Activity:
Your reply should be the complete data, reproduced exactly.

Recorded data section start

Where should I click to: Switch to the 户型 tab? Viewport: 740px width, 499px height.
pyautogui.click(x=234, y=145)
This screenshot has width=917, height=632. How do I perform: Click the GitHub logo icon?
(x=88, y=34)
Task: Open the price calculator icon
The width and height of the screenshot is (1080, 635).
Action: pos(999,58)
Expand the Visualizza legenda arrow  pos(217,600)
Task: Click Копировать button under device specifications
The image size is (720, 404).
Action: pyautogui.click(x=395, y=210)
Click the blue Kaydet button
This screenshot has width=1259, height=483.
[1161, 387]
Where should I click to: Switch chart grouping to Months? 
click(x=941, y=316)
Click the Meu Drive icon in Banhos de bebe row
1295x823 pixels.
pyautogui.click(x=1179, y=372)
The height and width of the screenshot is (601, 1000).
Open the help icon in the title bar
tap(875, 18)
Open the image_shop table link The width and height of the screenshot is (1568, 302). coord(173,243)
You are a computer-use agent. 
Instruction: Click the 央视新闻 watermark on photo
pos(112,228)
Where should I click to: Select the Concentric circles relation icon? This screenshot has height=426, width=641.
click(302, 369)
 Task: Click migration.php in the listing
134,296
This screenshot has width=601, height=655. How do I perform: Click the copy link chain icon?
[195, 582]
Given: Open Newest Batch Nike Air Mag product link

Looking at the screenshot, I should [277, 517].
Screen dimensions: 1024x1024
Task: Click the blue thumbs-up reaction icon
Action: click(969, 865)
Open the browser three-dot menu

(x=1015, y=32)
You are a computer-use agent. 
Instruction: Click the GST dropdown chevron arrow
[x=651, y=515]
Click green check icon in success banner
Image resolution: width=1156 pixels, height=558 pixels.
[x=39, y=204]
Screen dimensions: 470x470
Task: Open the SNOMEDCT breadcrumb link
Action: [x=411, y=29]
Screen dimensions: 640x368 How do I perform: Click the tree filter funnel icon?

Recorded data section end

Exercise result:
Where should I click to: Switch to the 户型 tab? Viewport: 740px width, 499px height.
pyautogui.click(x=234, y=145)
This screenshot has width=917, height=632. How do I perform: Click the GitHub logo icon?
(x=88, y=34)
Task: Open the price calculator icon
The width and height of the screenshot is (1080, 635).
Action: pos(999,58)
Expand the Visualizza legenda arrow  pos(217,600)
Task: Click Копировать button under device specifications
The image size is (720, 404).
Action: pyautogui.click(x=395, y=210)
Click the blue Kaydet button
This screenshot has width=1259, height=483.
[1161, 387]
Where should I click to: Switch chart grouping to Months? 
click(x=941, y=316)
Click the Meu Drive icon in Banhos de bebe row
1295x823 pixels.
pyautogui.click(x=1179, y=372)
The height and width of the screenshot is (601, 1000).
Open the help icon in the title bar
tap(875, 18)
Open the image_shop table link The width and height of the screenshot is (1568, 302). coord(173,243)
You are a computer-use agent. 
Instruction: Click the 央视新闻 watermark on photo
pos(112,228)
Where should I click to: Select the Concentric circles relation icon? This screenshot has height=426, width=641.
click(302, 369)
 Task: Click migration.php in the listing
134,296
This screenshot has width=601, height=655. How do I perform: Click the copy link chain icon?
[195, 582]
Given: Open Newest Batch Nike Air Mag product link

Looking at the screenshot, I should [277, 517].
Screen dimensions: 1024x1024
Task: Click the blue thumbs-up reaction icon
Action: click(969, 865)
Open the browser three-dot menu

(x=1015, y=32)
You are a computer-use agent. 
Instruction: Click the GST dropdown chevron arrow
[x=651, y=515]
Click green check icon in success banner
Image resolution: width=1156 pixels, height=558 pixels.
[x=39, y=204]
Screen dimensions: 470x470
Task: Open the SNOMEDCT breadcrumb link
Action: [x=411, y=29]
Screen dimensions: 640x368 How do I perform: Click the tree filter funnel icon?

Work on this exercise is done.